Excerpt from a dataset
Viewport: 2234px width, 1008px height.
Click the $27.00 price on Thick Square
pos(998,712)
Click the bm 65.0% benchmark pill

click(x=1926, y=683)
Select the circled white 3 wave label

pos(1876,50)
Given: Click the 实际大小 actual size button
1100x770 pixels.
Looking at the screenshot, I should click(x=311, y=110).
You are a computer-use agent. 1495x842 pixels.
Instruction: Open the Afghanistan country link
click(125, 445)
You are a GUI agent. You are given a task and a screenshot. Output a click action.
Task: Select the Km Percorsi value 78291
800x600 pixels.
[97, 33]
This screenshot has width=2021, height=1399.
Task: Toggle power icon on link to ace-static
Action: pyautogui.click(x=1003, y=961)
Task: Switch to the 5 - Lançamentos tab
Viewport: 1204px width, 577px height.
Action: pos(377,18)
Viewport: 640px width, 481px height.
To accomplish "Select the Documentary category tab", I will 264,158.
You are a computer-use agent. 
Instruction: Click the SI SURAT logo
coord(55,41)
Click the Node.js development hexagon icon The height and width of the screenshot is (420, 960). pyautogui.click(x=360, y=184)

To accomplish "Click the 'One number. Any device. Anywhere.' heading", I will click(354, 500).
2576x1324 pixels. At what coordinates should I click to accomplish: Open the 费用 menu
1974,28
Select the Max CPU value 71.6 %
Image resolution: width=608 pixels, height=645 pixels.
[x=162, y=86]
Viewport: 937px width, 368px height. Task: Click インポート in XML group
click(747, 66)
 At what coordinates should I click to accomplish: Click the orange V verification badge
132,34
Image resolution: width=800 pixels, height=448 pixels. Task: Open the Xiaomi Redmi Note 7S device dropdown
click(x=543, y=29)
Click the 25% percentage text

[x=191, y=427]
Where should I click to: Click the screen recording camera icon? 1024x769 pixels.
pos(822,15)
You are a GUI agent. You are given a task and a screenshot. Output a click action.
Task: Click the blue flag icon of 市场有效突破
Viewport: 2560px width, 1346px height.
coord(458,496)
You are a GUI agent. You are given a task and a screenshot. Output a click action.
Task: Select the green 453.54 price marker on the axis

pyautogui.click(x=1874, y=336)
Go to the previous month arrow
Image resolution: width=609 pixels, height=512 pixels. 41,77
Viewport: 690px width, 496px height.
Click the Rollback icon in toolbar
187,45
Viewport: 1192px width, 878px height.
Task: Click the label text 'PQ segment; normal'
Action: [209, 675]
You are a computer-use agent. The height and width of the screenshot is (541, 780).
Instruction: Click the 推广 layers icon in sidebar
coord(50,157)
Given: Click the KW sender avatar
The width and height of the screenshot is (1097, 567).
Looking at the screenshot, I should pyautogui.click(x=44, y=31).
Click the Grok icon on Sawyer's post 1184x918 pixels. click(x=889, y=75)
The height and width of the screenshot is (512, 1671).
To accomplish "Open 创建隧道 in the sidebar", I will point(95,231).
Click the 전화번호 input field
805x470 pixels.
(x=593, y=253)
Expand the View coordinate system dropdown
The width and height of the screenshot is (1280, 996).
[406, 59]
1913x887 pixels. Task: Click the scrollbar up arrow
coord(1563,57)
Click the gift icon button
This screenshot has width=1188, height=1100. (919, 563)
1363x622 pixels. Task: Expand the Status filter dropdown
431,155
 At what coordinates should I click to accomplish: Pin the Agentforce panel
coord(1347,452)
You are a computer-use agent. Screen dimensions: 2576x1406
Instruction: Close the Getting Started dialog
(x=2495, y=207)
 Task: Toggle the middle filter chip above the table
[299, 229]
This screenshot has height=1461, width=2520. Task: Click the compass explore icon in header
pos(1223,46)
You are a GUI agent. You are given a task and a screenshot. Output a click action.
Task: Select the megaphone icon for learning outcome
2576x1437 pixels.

▶ What is required: Reproduce the entire material above, line for line and without any alteration.

▶ Written solution:
Viewport: 2234px width, 1008px height.
Click the $27.00 price on Thick Square
pos(998,712)
Click the bm 65.0% benchmark pill

click(x=1926, y=683)
Select the circled white 3 wave label

pos(1876,50)
Given: Click the 实际大小 actual size button
1100x770 pixels.
Looking at the screenshot, I should click(x=311, y=110).
You are a computer-use agent. 1495x842 pixels.
Instruction: Open the Afghanistan country link
click(125, 445)
You are a GUI agent. You are given a task and a screenshot. Output a click action.
Task: Select the Km Percorsi value 78291
800x600 pixels.
[97, 33]
This screenshot has width=2021, height=1399.
Task: Toggle power icon on link to ace-static
Action: pyautogui.click(x=1003, y=961)
Task: Switch to the 5 - Lançamentos tab
Viewport: 1204px width, 577px height.
Action: pos(377,18)
Viewport: 640px width, 481px height.
To accomplish "Select the Documentary category tab", I will 264,158.
You are a computer-use agent. 
Instruction: Click the SI SURAT logo
coord(55,41)
Click the Node.js development hexagon icon The height and width of the screenshot is (420, 960). pyautogui.click(x=360, y=184)

To accomplish "Click the 'One number. Any device. Anywhere.' heading", I will click(354, 500).
2576x1324 pixels. At what coordinates should I click to accomplish: Open the 费用 menu
1974,28
Select the Max CPU value 71.6 %
Image resolution: width=608 pixels, height=645 pixels.
[x=162, y=86]
Viewport: 937px width, 368px height. Task: Click インポート in XML group
click(747, 66)
 At what coordinates should I click to accomplish: Click the orange V verification badge
132,34
Image resolution: width=800 pixels, height=448 pixels. Task: Open the Xiaomi Redmi Note 7S device dropdown
click(x=543, y=29)
Click the 25% percentage text

[x=191, y=427]
Where should I click to: Click the screen recording camera icon? 1024x769 pixels.
pos(822,15)
You are a GUI agent. You are given a task and a screenshot. Output a click action.
Task: Click the blue flag icon of 市场有效突破
Viewport: 2560px width, 1346px height.
coord(458,496)
You are a GUI agent. You are given a task and a screenshot. Output a click action.
Task: Select the green 453.54 price marker on the axis

pyautogui.click(x=1874, y=336)
Go to the previous month arrow
Image resolution: width=609 pixels, height=512 pixels. 41,77
Viewport: 690px width, 496px height.
Click the Rollback icon in toolbar
187,45
Viewport: 1192px width, 878px height.
Task: Click the label text 'PQ segment; normal'
Action: [209, 675]
You are a computer-use agent. The height and width of the screenshot is (541, 780).
Instruction: Click the 推广 layers icon in sidebar
coord(50,157)
Given: Click the KW sender avatar
The width and height of the screenshot is (1097, 567).
Looking at the screenshot, I should pyautogui.click(x=44, y=31).
Click the Grok icon on Sawyer's post 1184x918 pixels. click(x=889, y=75)
The height and width of the screenshot is (512, 1671).
To accomplish "Open 创建隧道 in the sidebar", I will point(95,231).
Click the 전화번호 input field
805x470 pixels.
(x=593, y=253)
Expand the View coordinate system dropdown
The width and height of the screenshot is (1280, 996).
[406, 59]
1913x887 pixels. Task: Click the scrollbar up arrow
coord(1563,57)
Click the gift icon button
This screenshot has width=1188, height=1100. (919, 563)
1363x622 pixels. Task: Expand the Status filter dropdown
431,155
 At what coordinates should I click to accomplish: Pin the Agentforce panel
coord(1347,452)
You are a computer-use agent. Screen dimensions: 2576x1406
Instruction: Close the Getting Started dialog
(x=2495, y=207)
 Task: Toggle the middle filter chip above the table
[299, 229]
This screenshot has height=1461, width=2520. Task: Click the compass explore icon in header
pos(1223,46)
You are a GUI agent. You are given a task and a screenshot. Output a click action.
Task: Select the megaphone icon for learning outcome
2576x1437 pixels.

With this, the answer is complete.